Absent the presence of a military force committed to defending the regime, liberalization can proceed straight to the constitution of democratic institutions. Here, Przeworksi claims that there are three possible scenarios. In the first scenario, the relation of political forces is known and uneven. This leads to the creation of institutions which are necessarily tailor-made to fit the current political context. However, it is unlikely that these institutions will survive a shift in the balance of power. In the second scenario, the relation of forces is known and balanced. This situation is the most volatile in Przeworksi’s opinion, and could lead to a civil war. Therefore, the actors may be willing to enter into some kind of democratic framework simply to forestall the possibility of the situation devolving into a violent conflict that woudl be extremely costly for all involved.
In the third and final scenario, the relation of forces is unknown. Political actors can only craft institutions from behind a “veil of ignorance”, leading them to prefer institutions with strong checks and balances, which maximize the political influence of minorities since they can reasonably expect to be in the minority in the new political order. This kind of institutional framework will tend to counteract runaway increases in the political power of one group while at the same time providing insurance to losers of elections which lowers the stakes of each strategic competition.
To conclude, Przeworksi claims that transitions to consolidated democracies are the product of strategic interactions between regime and civil society because these interactions determine the kinds of institutions which will be adopted.
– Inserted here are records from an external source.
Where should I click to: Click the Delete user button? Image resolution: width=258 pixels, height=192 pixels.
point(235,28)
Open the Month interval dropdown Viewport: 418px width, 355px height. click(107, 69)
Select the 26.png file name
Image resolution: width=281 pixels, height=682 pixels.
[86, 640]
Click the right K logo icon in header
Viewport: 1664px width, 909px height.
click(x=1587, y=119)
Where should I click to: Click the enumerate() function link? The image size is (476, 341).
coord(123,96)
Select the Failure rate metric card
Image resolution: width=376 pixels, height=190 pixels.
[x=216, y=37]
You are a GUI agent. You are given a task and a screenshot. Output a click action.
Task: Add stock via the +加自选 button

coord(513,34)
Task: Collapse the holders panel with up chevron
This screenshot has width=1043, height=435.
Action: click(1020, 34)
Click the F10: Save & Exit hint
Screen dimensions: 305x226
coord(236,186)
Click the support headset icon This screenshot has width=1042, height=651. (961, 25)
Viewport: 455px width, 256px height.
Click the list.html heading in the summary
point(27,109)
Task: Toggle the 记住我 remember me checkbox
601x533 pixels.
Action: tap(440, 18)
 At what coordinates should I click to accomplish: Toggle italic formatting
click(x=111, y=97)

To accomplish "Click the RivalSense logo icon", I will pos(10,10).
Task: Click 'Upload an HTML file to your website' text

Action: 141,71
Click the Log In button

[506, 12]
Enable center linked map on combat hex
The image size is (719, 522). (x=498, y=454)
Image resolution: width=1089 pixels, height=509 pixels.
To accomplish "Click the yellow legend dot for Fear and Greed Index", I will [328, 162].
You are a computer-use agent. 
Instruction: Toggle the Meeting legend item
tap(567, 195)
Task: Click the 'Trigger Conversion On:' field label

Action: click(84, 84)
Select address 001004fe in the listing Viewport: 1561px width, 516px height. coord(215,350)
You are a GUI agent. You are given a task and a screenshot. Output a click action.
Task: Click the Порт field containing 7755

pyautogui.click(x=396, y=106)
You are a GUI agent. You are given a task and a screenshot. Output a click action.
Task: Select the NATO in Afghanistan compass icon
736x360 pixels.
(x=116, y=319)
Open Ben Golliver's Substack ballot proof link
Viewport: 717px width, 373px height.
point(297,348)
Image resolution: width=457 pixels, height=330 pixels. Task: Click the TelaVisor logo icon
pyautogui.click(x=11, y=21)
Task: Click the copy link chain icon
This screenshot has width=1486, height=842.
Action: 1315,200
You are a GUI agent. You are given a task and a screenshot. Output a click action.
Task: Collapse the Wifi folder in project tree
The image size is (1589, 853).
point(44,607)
If all parties are perfectly informed about the relative strength of political factions within the polity during the period of transition, then institutions will reflect those pre-existing imbalances.
However, when there is room for doubt, misdirection, and uncertainty about the balance of forces which will exist in the newly created democracy, then it will be in the mutual self-interest of all relevant political actors to support the establishment of institutions which have the possibility of persisting beyond the current context.
These institutions will offer the relevant political forces the prospect of eventually being able to advance their interests in the long run, which gets them to comply with unfavorable outcomes in the short term rather than attempt to subvert the newly democratic order and return to repressive authoritarianism.